> [WORK INSTRUCTION]:
Only certain lines below are wanted: those starting at the line containing "Click the 导入数据 import data button" and ending at the line containing "Given: Click the", both included, each retyped exactly.

> [THE DATA]:
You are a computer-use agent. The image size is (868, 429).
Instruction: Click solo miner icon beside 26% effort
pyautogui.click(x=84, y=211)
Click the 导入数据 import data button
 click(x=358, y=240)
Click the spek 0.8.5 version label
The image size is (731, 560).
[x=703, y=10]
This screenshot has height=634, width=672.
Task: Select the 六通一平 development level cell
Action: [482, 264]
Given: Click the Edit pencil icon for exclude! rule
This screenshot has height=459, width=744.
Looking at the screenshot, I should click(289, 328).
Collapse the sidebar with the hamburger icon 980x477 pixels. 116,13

==

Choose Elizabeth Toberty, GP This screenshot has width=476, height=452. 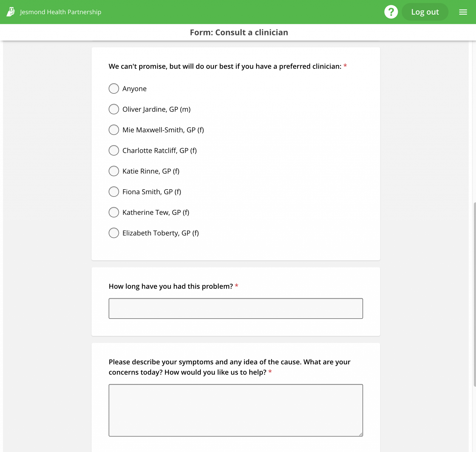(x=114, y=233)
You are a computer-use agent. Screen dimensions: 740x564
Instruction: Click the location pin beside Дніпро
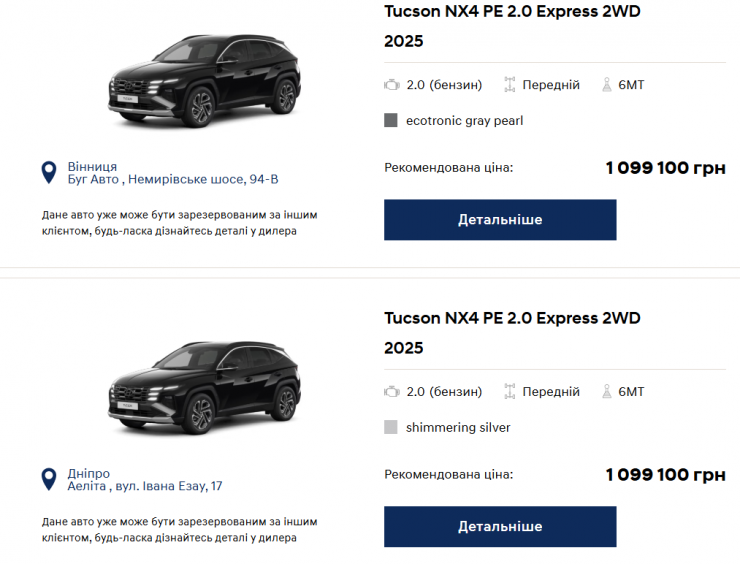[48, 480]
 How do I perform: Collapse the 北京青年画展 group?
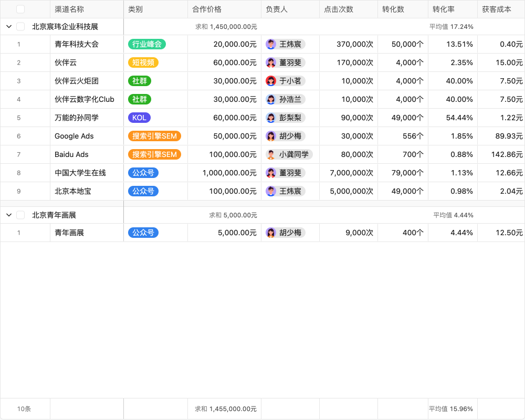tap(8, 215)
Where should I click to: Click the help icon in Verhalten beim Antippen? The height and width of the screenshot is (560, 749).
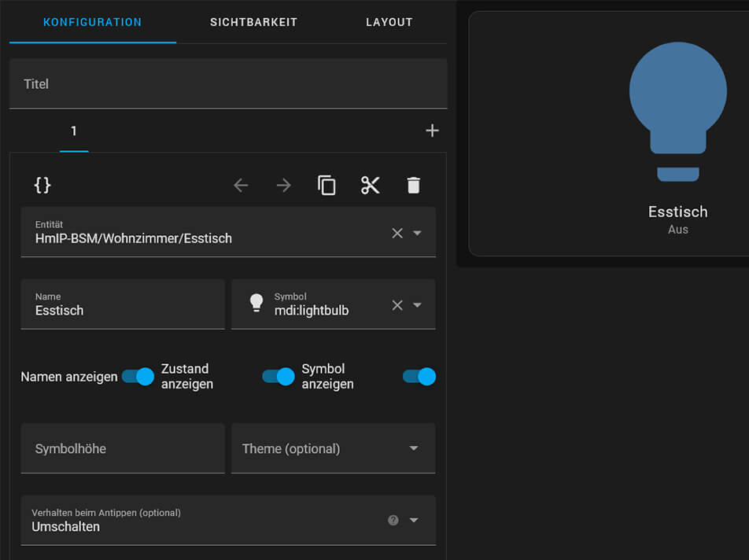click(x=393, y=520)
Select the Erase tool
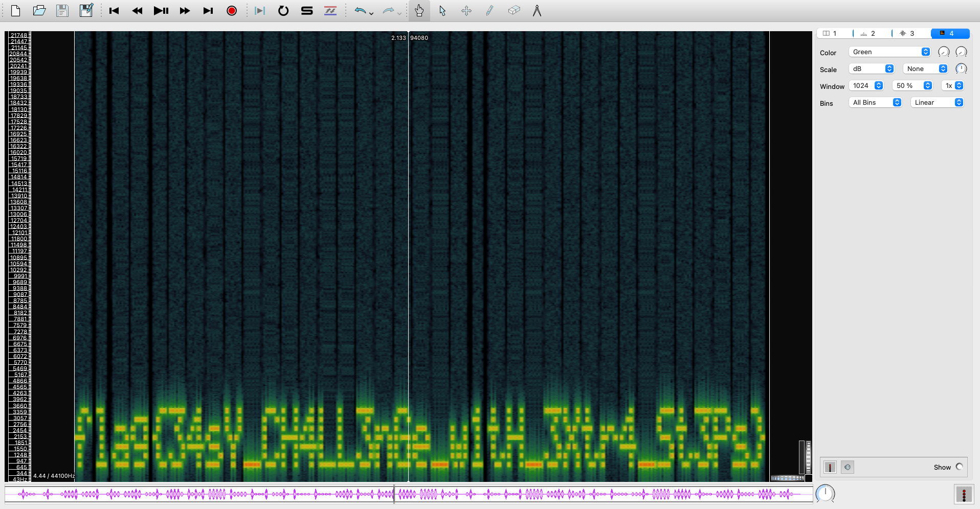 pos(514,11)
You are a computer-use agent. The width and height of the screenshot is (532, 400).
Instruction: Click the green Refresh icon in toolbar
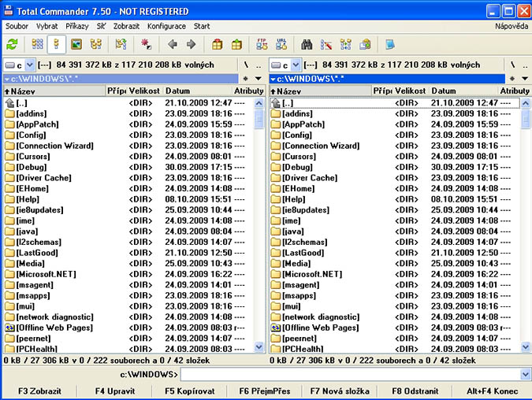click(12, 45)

> [EXERCISE ANSWER]:
Click the 导入数据 import data button
 click(x=358, y=240)
Click the spek 0.8.5 version label
The image size is (731, 560).
[x=703, y=10]
This screenshot has height=634, width=672.
Task: Select the 六通一平 development level cell
Action: [482, 264]
Given: Click the Edit pencil icon for exclude! rule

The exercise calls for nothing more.